Panique au Zoo; Une Enquête de Poulpe et Castor Burma, by Frédéric Bagères (story), Marie Voyelle (art), Jerôme Alvarez (colors) – Book Review by Fred Patten
by Pup Matthias
Submitted by Fred Patten, Furry’s favorite historian and reviewer.
Panique au Zoo; Une Enquête de Poulpe et Castor Burma, by Frédéric Bagères (story), Marie Voyelle (art), Jerôme Alvarez (colors).
Paris, Éditions Delcourt, June 2018, trade paperback, €23,95 (187 [+ 5] pages), Kindle €16,99.
Fred Patten and Lex Nakashima strike again!
“Built in 1740, at the far northern end of the isle, the Canon Zoo is the oldest and greatest zoo in the world.
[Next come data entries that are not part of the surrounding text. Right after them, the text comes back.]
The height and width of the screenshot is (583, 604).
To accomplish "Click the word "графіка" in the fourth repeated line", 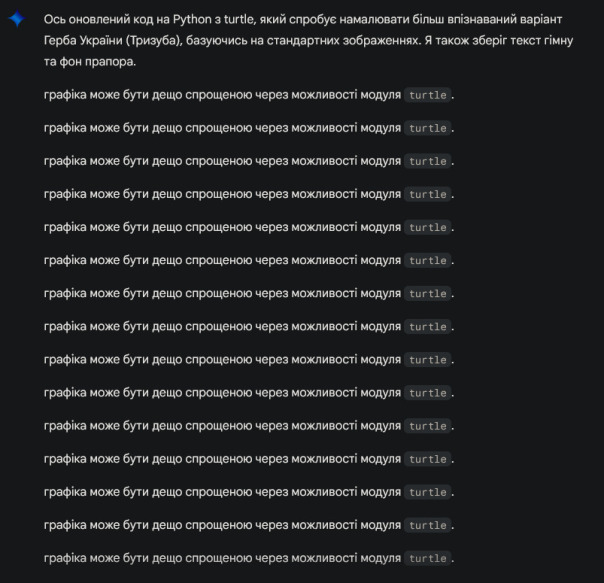I will tap(65, 194).
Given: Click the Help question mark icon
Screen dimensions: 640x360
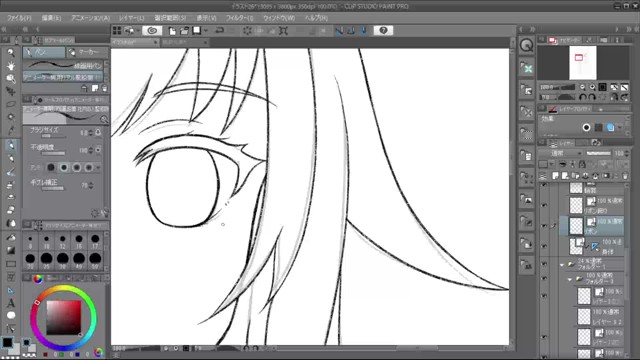Looking at the screenshot, I should [383, 31].
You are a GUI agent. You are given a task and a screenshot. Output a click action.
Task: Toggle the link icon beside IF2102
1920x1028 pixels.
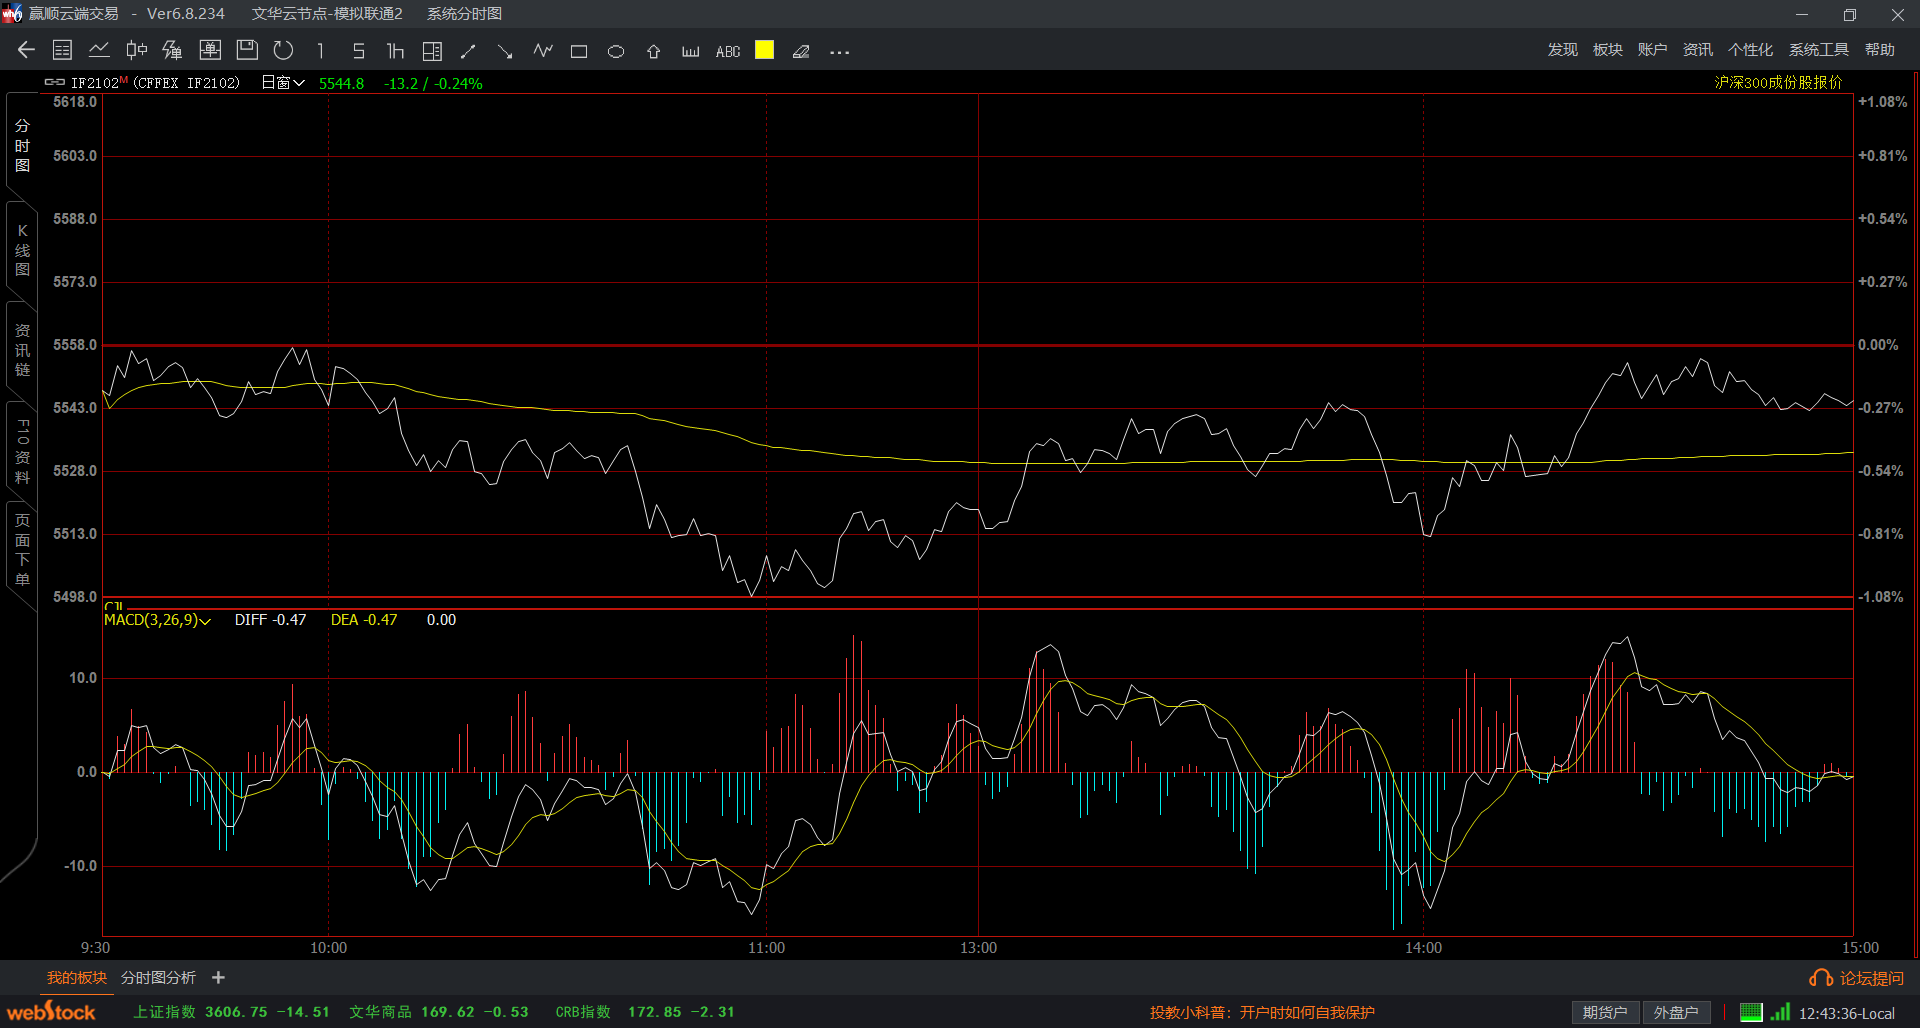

Founded in the XVI century by the monk Sylvestre Marie, it is today managed exclusively by its occupants.
“Aimed at an instructive goal, it offers its visitors, through its presentation of natural habitats, the chance to see how they have lived, over the centuries to the present, “animals in a state of nature”.” The sign is defaced with a graffiti-scrawl saying, “Obey!”
The first pages, a general meeting in the director’s office (a tapir), establish that things are different today. (Also that the dialogue is full of French puns and double-entendres.) Something is causing some of the animals to mutate into forms that are embarrassing at best, potentially fatal at worst. The director has hired two private detectives, Octopus and Beaver Burma, to find the reason and stop it.
“Eight months ago, some employees began showing the first symptoms. I think the otters were the first.”
“What do you mean?”
“They became covered with spines.”
“If you like. They’re incapable today of running their stand in the zoo.”
“What are they selling?”
“Next it was the turn of those that your colleague would call the ‘polar urchins’, who are living today in the canteen’s freezer.”
“Then the ‘cat-pony’ that we put into the Asian animal enclosure.”
“And the ‘oyster-constrictor’ who spends his days trying to swallow the ‘rat-engale’ trying to find its voice.”
“The affair took a nasty turn when we found the “serpent-pie-thon’ dead, of self-asphyxiation. The animals began to get scared.”